The Vastalimi said, “If the female’s departure was voluntary, are we obligated to return her if we locate her?”

“No. She is an adult by local and GU standards. If she left on her own and we find her, we report that to our client. Up to them to work that out.”

Kay chirred. There came a pleasant, faint musky odor, a pheromone that Vastalimi females sometimes emitted when they were pleased.

They had had some interesting moral codes, the Vastalimi. Apparently on Kay’s homeworld, females had been held more or less in thrall until the last hundred years or so. The females finally got tired of it. There had been a short and fairly bloodless revolution. Females refused en masse to have sex with the males. Any male who attempted rape was hunted down by cadres of females and castrated.

At some point, the males saw the light. Which probably made them a little smarter than human males, she figured, who still tended to think of themselves as God’s gift to women…

The female Vastalimi were still touchy about such things. If Indira had left on her own, and somebody wanted to make her come back, Kay wouldn’t have any part of that. Or maybe she’d get in somebody’s way, a not-inconsiderable obstacle. It was good to have a Vastalimi as your friend, bad to have one as an enemy.

Jo glanced at Cutter. “Colonel?”

Rags said, “Jo has pretty much covered it, but my contact inside TotalMart has let me know that local biz folk tend to be insular and suspicious of outsiders. Oh—and the GU Army’s Ex-Tee-J-Corps has a base in New Mumbai, just outside the capital city.”

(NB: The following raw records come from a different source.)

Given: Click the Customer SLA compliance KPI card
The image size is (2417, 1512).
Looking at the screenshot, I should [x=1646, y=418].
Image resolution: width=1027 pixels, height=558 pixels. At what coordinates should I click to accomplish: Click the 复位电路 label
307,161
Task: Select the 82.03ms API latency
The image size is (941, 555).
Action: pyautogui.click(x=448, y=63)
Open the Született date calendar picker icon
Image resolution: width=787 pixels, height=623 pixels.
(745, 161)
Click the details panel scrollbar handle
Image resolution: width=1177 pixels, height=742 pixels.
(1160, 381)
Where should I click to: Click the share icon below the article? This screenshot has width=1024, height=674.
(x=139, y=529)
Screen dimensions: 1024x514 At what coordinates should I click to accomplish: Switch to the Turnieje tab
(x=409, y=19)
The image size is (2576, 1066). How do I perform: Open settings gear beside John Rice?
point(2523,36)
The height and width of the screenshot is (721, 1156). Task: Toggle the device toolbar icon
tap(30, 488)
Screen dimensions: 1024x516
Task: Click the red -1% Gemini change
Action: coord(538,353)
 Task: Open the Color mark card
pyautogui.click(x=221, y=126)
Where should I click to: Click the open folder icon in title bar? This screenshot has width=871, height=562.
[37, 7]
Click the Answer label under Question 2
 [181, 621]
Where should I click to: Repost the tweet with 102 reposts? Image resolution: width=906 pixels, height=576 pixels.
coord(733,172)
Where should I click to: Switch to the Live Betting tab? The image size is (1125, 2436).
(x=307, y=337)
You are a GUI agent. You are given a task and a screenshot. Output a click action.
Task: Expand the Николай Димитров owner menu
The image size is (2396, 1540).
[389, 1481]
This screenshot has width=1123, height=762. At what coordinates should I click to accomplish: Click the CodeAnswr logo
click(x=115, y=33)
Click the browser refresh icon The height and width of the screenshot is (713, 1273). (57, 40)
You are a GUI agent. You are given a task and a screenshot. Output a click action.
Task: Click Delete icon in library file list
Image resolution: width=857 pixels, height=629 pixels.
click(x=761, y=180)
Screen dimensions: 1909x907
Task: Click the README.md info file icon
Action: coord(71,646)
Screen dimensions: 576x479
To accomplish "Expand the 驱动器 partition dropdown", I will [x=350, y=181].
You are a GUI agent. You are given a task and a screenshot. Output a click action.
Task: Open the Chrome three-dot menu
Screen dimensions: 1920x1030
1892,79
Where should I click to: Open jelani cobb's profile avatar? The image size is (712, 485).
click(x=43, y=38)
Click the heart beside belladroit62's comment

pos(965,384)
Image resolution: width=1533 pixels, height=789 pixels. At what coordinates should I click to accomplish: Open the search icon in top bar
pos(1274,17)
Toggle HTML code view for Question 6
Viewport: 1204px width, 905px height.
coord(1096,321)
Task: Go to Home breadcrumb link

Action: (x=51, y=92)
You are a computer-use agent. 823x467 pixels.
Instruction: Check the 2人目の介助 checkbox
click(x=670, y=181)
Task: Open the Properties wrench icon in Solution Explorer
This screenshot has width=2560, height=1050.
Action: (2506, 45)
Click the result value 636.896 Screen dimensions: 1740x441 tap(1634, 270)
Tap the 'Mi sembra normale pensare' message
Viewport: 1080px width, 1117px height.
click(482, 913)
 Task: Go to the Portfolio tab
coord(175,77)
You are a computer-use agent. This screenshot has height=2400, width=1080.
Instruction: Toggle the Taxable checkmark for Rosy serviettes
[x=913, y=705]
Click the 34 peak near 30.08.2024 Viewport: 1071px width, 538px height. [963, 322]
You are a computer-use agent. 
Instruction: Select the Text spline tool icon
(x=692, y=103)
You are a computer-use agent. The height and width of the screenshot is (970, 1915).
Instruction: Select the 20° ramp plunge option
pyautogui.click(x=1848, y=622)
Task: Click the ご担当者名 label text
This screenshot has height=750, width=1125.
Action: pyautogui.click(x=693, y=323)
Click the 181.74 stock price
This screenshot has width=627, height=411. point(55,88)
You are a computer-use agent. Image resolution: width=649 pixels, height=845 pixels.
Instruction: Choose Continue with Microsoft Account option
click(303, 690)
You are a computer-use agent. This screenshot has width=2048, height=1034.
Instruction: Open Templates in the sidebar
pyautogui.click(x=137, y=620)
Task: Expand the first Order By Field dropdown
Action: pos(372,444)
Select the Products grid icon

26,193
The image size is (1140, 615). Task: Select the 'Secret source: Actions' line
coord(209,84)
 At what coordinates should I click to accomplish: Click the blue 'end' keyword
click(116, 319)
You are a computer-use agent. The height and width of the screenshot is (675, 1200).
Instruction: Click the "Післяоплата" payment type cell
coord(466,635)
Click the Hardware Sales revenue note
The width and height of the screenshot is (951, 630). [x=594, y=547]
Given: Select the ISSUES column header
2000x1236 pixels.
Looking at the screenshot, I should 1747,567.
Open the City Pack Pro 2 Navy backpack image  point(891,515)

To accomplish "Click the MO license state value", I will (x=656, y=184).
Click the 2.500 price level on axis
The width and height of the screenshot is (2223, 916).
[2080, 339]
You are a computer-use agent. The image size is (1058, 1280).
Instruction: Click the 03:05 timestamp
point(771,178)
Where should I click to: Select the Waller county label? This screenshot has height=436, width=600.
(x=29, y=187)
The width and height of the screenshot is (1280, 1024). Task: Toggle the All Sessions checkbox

There came a chorus of groans at that. XTJC fielded some good officers and troops, but in Jo’s experience, they also always had more than their share of total assholes. Most GU military didn’t have any use for mercenary cadres, but Jaycore
really
didn’t like them. She’d never met anybody in any of those units who called the Cutters anything other than “cutthroats.”

A couple of times, she had come close to pulling a blade, and offering, “You mean like this?”

“You know the drill, people. Live with it,” Rags said.
“With any good luck, we’ll be in and out of there in a hurry, and spending our bonuses during a nice thirty-day liberty.”